TASK TO CARRY OUT:
Duplicate the listing below, lines from the one containing "Open the EC10-260-3 enclosure thumbnail image" through the one containing "Looking at the screenshot, I should click(x=1155, y=230).", both included, and nothing else.

(Dataset items)
____________________

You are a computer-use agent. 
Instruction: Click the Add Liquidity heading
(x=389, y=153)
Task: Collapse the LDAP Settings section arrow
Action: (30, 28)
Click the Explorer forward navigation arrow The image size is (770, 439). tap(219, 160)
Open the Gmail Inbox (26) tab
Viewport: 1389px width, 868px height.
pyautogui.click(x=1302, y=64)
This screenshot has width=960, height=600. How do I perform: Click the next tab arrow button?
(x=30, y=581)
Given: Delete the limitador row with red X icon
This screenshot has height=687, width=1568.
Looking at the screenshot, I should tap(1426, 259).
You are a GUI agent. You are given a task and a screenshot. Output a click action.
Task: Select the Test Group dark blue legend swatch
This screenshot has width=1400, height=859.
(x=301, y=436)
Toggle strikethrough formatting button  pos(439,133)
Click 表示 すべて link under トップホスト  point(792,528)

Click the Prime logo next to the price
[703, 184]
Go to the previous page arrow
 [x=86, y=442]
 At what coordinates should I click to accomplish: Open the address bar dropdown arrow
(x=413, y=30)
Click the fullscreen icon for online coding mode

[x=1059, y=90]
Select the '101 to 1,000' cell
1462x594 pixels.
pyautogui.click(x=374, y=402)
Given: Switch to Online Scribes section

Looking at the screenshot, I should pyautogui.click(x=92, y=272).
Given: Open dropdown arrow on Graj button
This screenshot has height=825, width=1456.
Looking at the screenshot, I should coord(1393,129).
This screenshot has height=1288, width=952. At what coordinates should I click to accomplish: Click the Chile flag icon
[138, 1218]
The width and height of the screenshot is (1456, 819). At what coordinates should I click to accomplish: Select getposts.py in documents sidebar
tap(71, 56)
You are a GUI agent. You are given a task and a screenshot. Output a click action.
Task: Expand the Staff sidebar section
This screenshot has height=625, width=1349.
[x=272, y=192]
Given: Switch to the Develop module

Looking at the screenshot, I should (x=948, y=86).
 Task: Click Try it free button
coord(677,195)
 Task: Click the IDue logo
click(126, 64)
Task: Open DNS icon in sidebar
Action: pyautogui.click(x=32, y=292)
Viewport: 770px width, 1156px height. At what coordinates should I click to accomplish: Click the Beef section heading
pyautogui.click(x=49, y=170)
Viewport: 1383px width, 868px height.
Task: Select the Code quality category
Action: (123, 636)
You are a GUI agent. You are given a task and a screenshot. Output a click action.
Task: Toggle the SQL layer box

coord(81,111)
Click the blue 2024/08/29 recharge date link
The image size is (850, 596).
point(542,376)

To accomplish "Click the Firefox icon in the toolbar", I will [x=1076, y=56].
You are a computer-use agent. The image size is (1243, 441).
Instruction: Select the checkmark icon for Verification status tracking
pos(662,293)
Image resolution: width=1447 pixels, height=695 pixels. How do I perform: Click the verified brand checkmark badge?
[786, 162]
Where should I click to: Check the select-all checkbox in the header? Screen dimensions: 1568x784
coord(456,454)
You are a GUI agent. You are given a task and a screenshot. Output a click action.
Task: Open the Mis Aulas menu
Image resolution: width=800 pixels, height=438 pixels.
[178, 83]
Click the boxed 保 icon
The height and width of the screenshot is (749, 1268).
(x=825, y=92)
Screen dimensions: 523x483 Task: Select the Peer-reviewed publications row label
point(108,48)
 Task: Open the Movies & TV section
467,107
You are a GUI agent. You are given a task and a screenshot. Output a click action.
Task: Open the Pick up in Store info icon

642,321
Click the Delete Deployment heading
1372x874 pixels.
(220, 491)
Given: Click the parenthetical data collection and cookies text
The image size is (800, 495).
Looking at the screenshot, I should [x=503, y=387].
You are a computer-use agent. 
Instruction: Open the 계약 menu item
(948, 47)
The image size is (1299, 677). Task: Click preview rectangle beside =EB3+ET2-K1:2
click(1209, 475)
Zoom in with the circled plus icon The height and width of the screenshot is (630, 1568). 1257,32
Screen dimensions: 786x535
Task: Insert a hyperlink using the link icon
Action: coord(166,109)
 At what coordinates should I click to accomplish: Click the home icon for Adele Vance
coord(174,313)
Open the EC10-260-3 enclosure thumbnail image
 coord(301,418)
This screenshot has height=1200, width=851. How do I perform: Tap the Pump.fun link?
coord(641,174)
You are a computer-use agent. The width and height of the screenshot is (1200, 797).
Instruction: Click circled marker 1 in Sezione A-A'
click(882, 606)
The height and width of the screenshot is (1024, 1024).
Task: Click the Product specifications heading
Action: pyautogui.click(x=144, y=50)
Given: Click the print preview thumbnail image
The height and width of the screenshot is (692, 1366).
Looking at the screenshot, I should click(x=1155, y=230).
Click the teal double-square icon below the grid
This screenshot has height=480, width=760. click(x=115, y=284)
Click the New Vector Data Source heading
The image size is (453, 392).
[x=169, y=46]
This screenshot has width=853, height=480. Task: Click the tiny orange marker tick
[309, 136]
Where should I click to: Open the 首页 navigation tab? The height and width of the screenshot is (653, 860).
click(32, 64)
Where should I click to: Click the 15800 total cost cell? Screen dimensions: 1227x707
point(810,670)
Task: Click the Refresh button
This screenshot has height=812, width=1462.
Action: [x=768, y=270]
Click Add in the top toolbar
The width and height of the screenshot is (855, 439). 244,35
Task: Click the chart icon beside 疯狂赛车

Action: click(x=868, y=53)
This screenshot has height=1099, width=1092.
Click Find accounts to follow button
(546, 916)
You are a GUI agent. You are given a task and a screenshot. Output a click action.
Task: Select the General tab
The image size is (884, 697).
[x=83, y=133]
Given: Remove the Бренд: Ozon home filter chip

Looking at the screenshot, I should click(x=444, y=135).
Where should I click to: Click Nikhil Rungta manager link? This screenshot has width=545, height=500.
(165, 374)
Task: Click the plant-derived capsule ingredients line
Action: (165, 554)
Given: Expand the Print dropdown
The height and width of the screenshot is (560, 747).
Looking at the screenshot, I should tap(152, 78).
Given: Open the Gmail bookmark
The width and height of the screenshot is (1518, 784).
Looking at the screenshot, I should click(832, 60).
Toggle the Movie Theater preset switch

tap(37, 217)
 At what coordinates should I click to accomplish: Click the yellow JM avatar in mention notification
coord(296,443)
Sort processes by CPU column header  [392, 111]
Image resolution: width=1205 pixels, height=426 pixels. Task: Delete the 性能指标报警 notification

____________________

FINISHED ANSWER:
Open the EC10-260-3 enclosure thumbnail image
 coord(301,418)
This screenshot has height=1200, width=851. How do I perform: Tap the Pump.fun link?
coord(641,174)
You are a computer-use agent. The width and height of the screenshot is (1200, 797).
Instruction: Click circled marker 1 in Sezione A-A'
click(882, 606)
The height and width of the screenshot is (1024, 1024).
Task: Click the Product specifications heading
Action: pyautogui.click(x=144, y=50)
Given: Click the print preview thumbnail image
The height and width of the screenshot is (692, 1366).
Looking at the screenshot, I should click(x=1155, y=230).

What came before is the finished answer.